* STATED EXERCISE A *
According to the forum excerpt, who should train the dog that bit the person being addressed?
* STATED EXERCISE B *
Retype the rows from the line with "Open the Eligibility screener tab" up to and including the last line of the rows, leaving out the pictures.

I'm really sorry that the GSD bit you and congratulate you on looking for a solution for the dog and your in-laws. There are great people here who can discuss all kinds of training and behavior modification, but of course the issue is not for YOU to train the dog-but for your in-laws to do so.

May I suggest that you tell them that you found this site and that it is regularly visited by scores of experienced GSD lovers, trainers and that this is the place for them to get information. Your in-laws will definitely be among friends (if they take their dog's situation to heart). You are definitely acting on your love of dogs to try to get help for your in-laws, instead of starting a family feud.

Please get them to come here. They will learn a lot.

Mary Jane


----------



## Hatterasser (Oct 25, 2007)

Been there, done that, got 2 T-shirts!!!

Tell the owners to read my thread on Thor HERE.

* DATA TO USE *
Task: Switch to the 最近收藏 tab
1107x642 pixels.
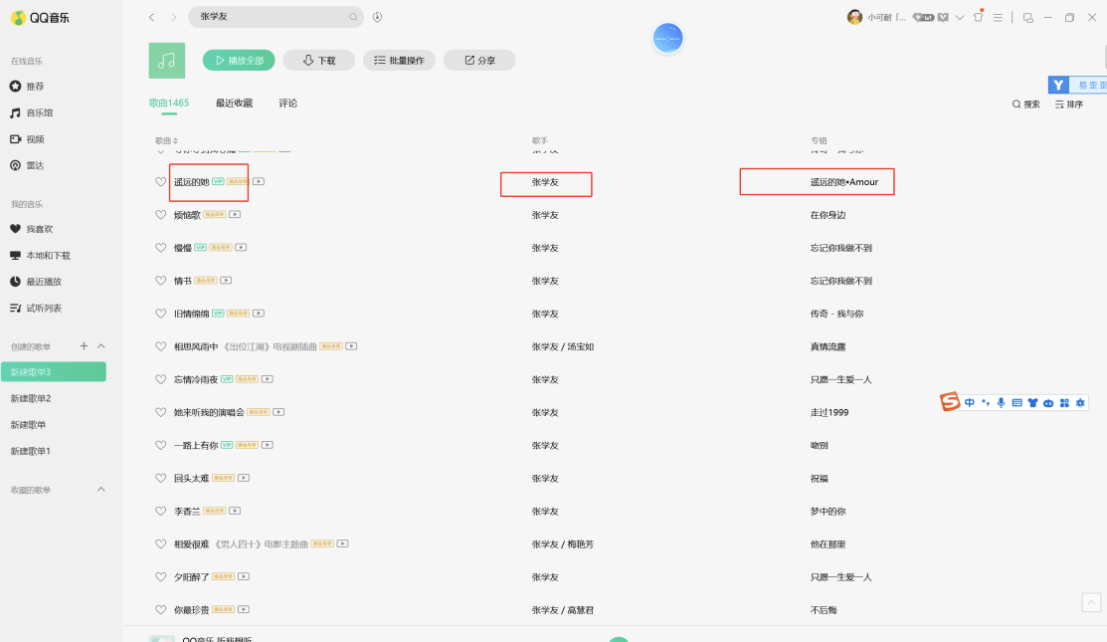Action: (x=234, y=103)
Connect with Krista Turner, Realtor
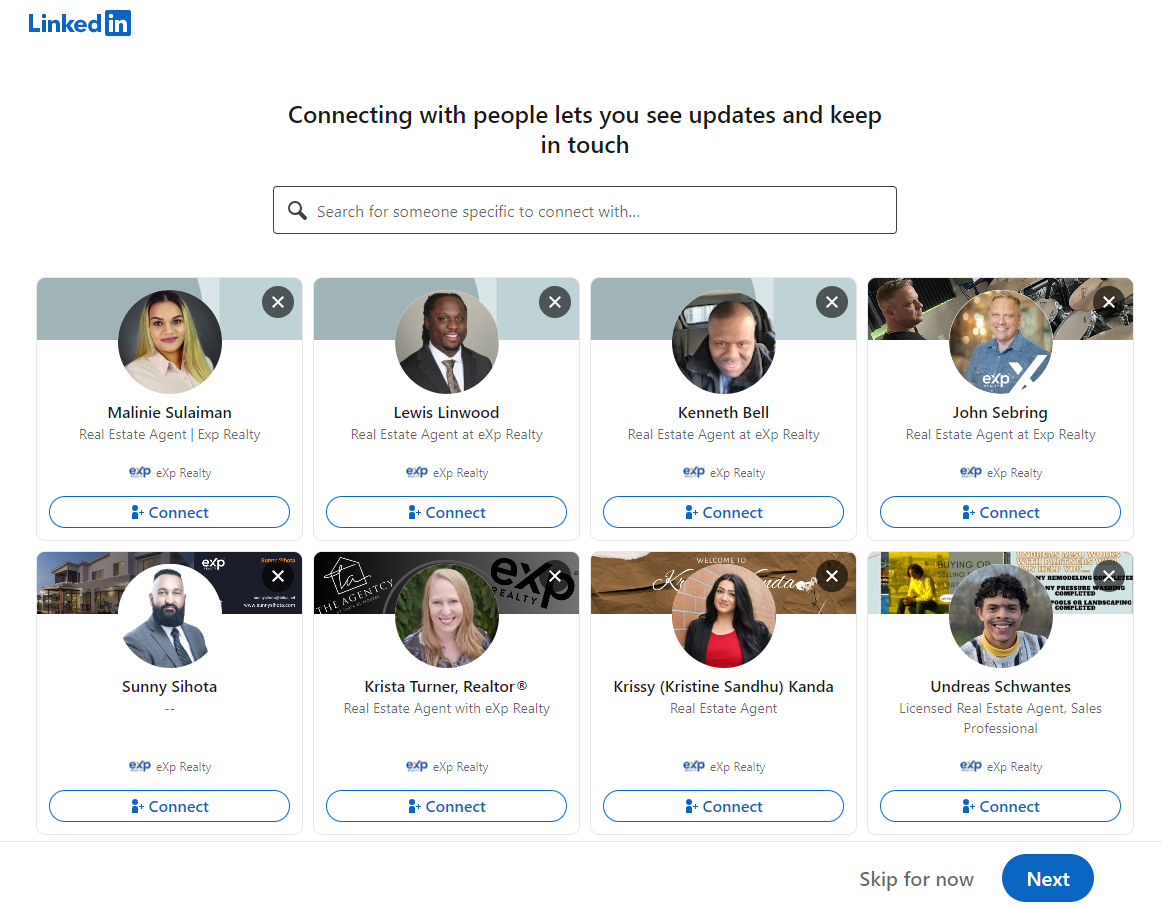This screenshot has height=907, width=1162. (x=446, y=806)

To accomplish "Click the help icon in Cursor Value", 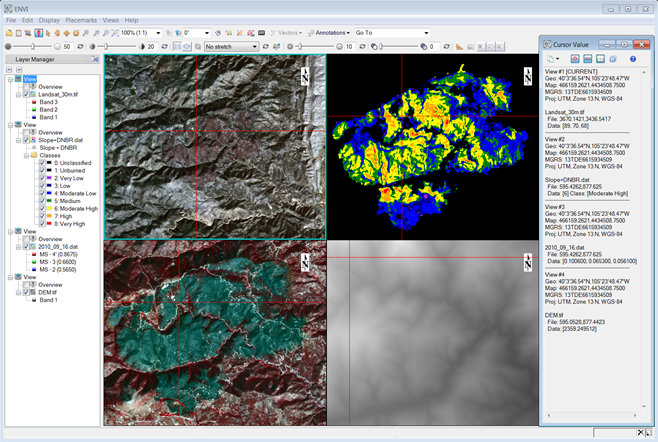I will pyautogui.click(x=632, y=59).
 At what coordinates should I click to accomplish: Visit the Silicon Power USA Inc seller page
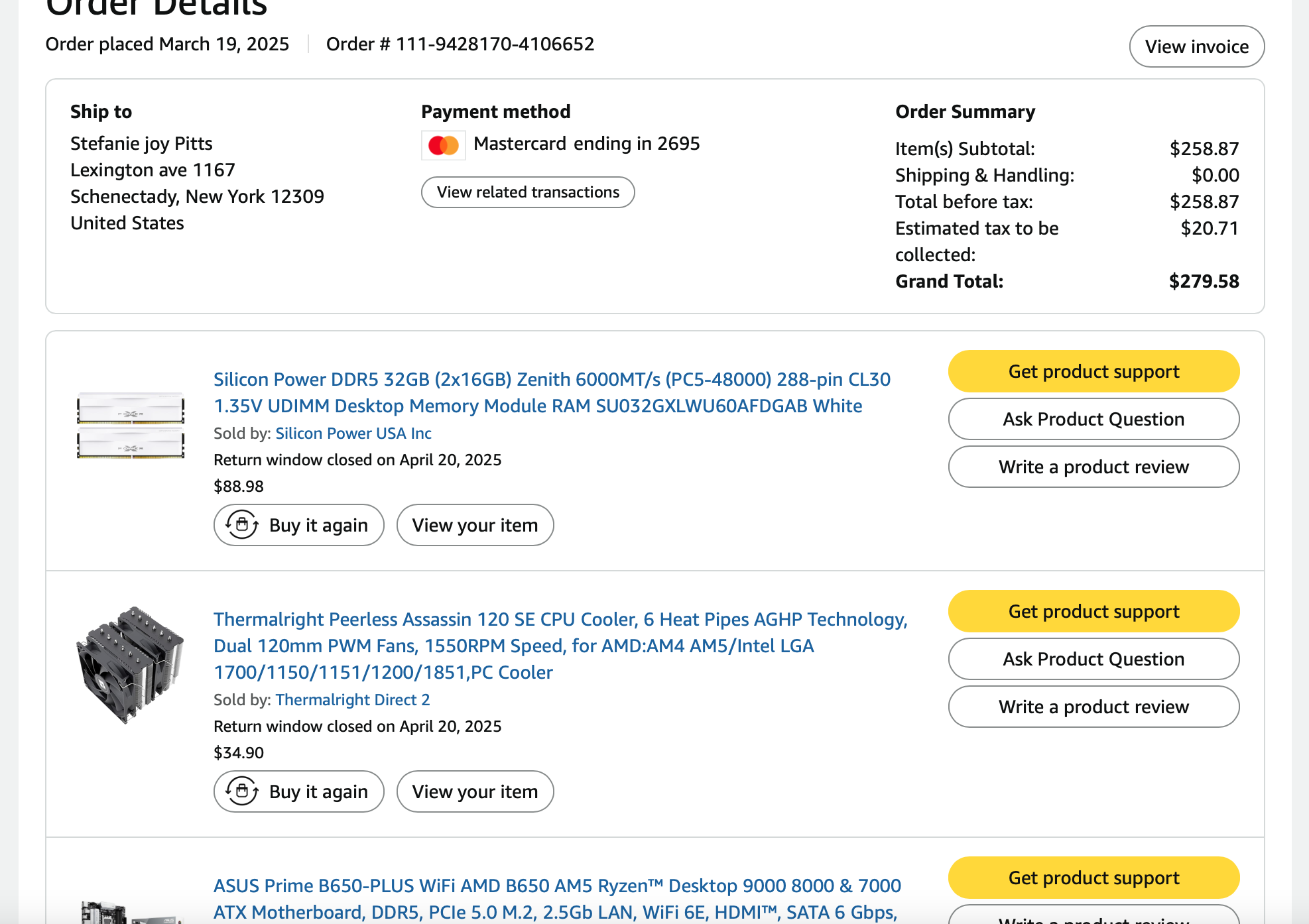pos(353,433)
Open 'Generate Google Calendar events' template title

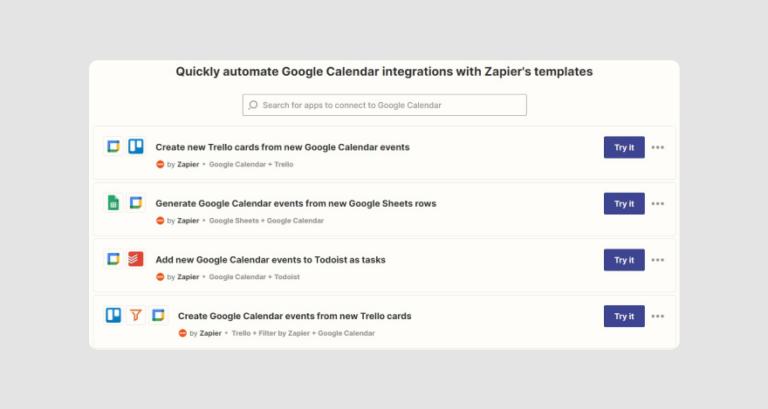[x=296, y=203]
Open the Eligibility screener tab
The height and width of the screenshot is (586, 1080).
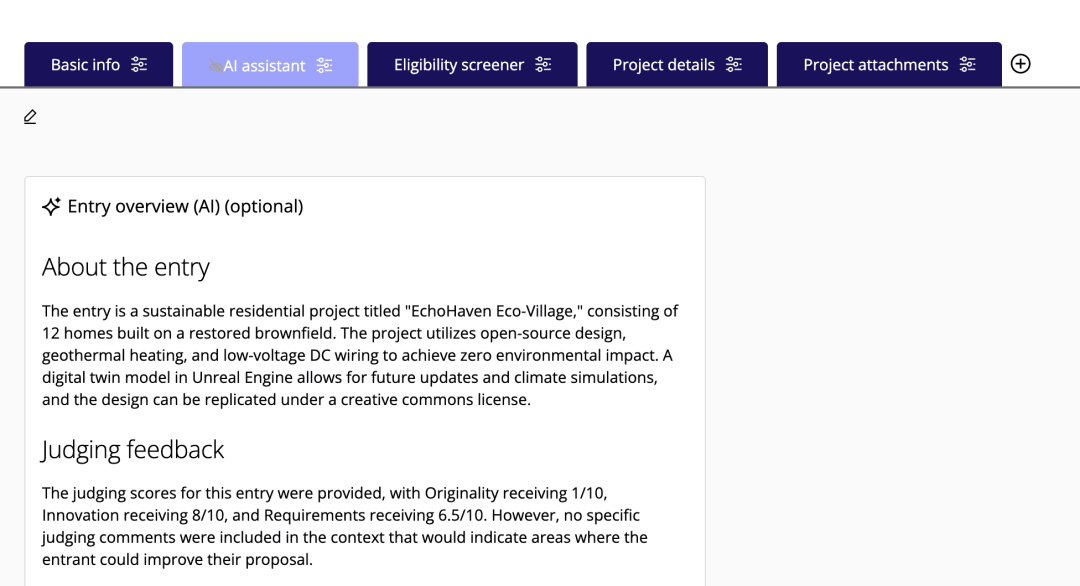click(x=458, y=65)
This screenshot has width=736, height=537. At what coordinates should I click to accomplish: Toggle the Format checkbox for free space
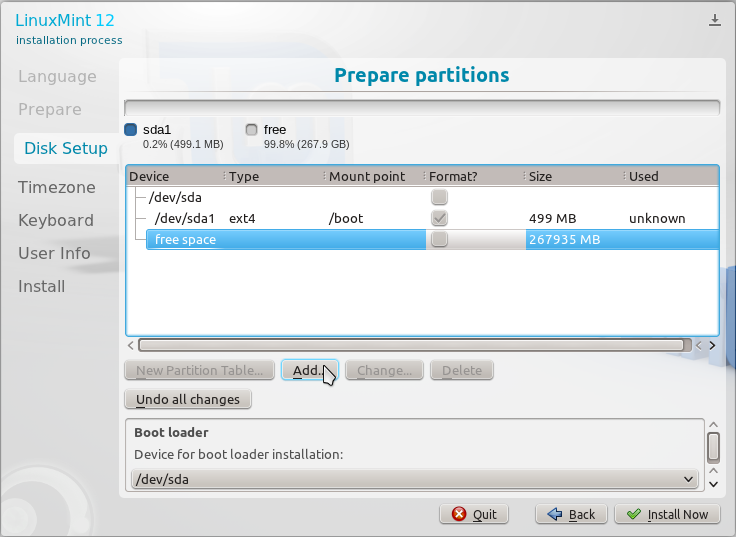pyautogui.click(x=439, y=240)
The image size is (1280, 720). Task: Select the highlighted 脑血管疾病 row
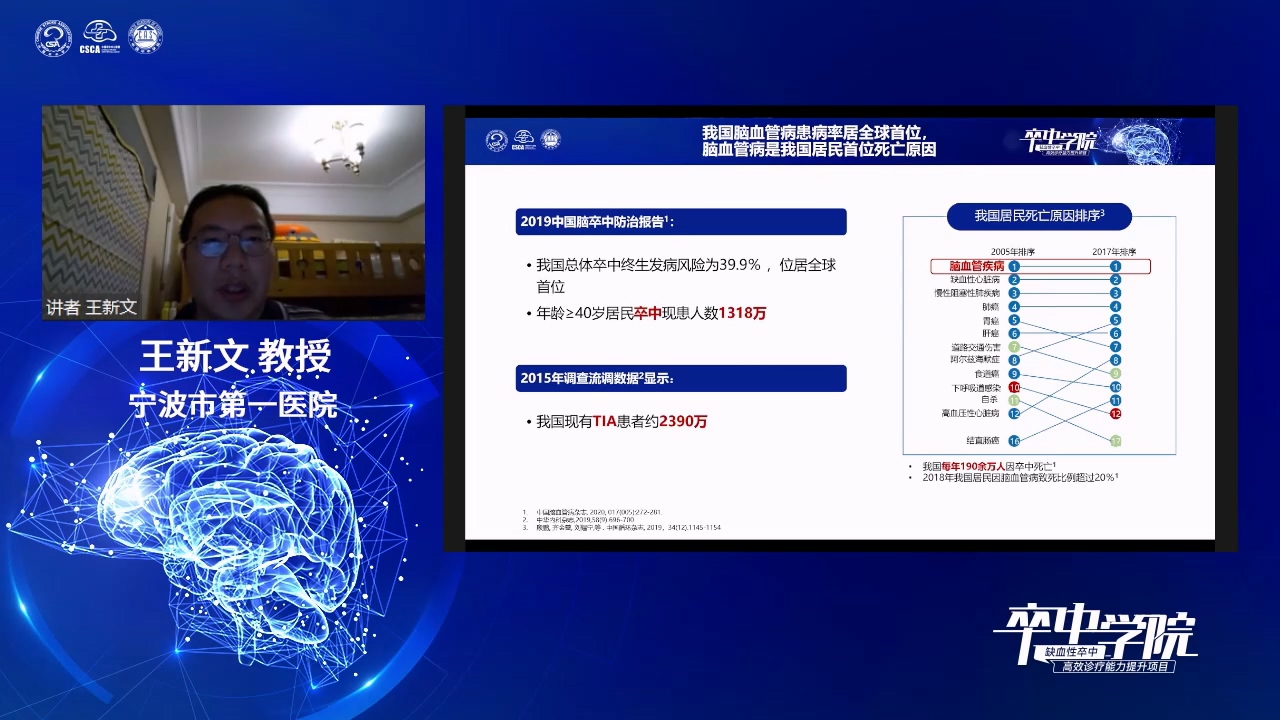click(1040, 267)
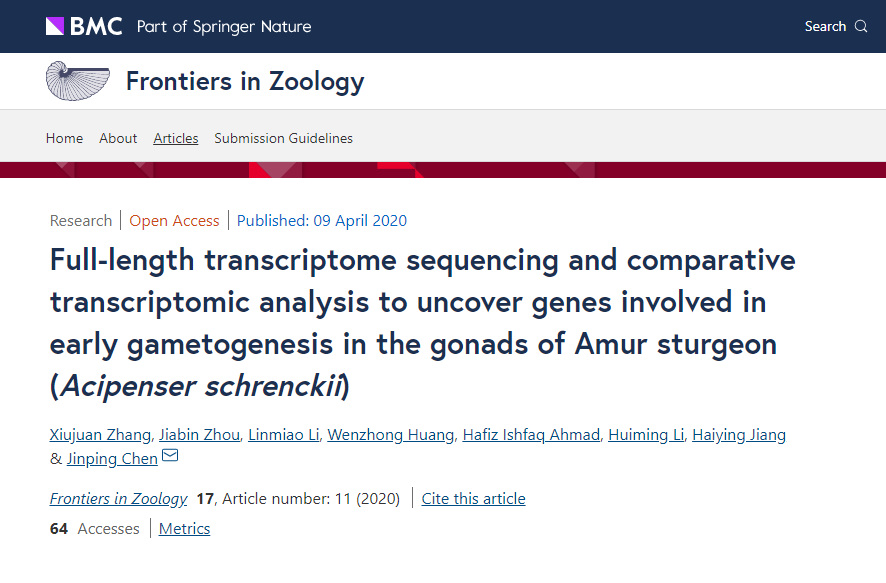
Task: Open author Xiujuan Zhang's link
Action: click(x=101, y=434)
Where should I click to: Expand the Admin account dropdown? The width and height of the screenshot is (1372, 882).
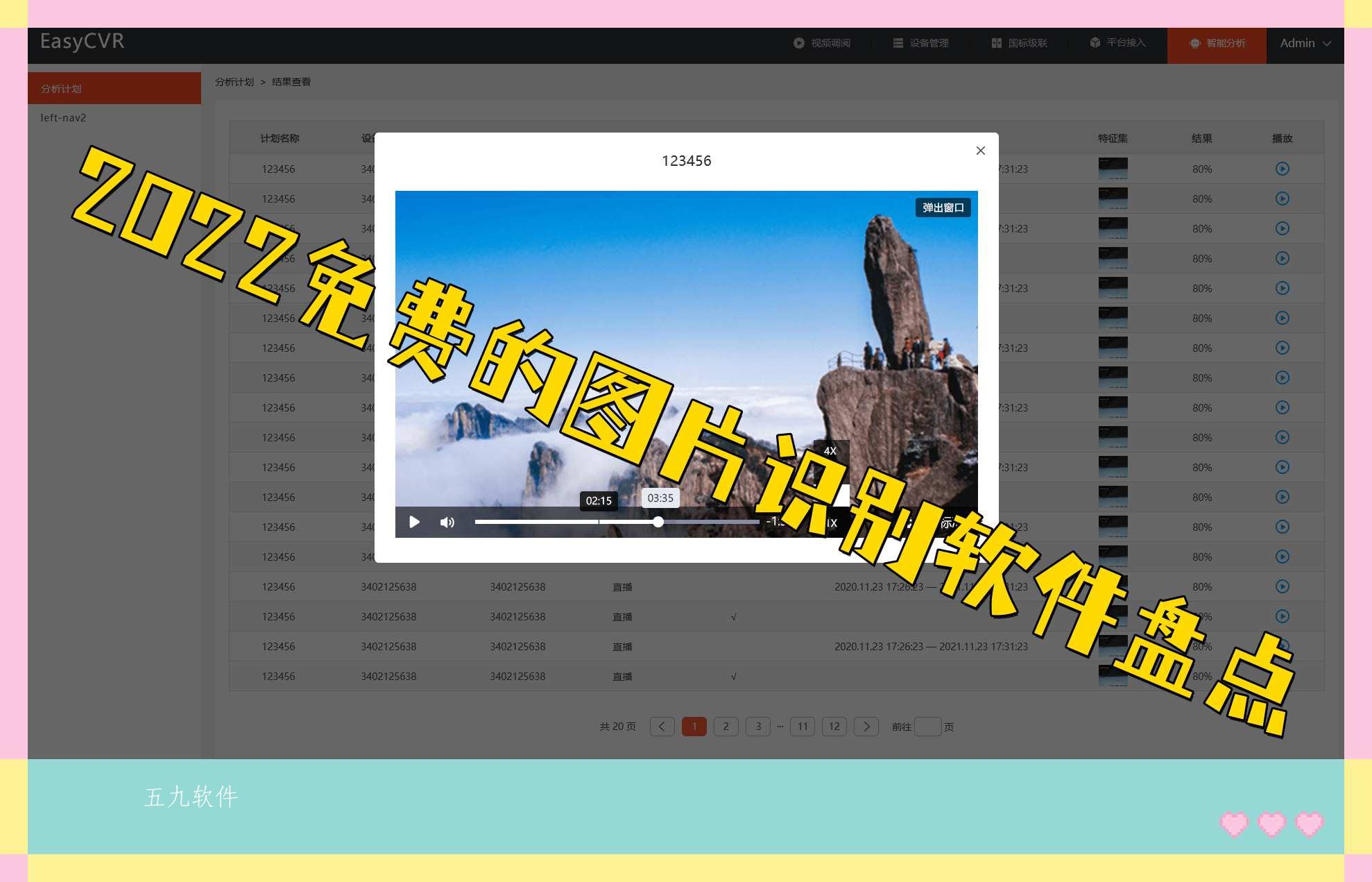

* FULL OUTPUT A *
The in-laws.

* FULL OUTPUT B *
Open the Eligibility screener tab
The height and width of the screenshot is (586, 1080).
click(x=458, y=65)
This screenshot has width=736, height=537. At what coordinates should I click to accomplish: Toggle the Format checkbox for free space
pyautogui.click(x=439, y=240)
The image size is (1280, 720). Task: Select the highlighted 脑血管疾病 row
click(1040, 267)
Task: Open author Xiujuan Zhang's link
Action: click(x=101, y=434)
Where should I click to: Expand the Admin account dropdown? The width and height of the screenshot is (1372, 882).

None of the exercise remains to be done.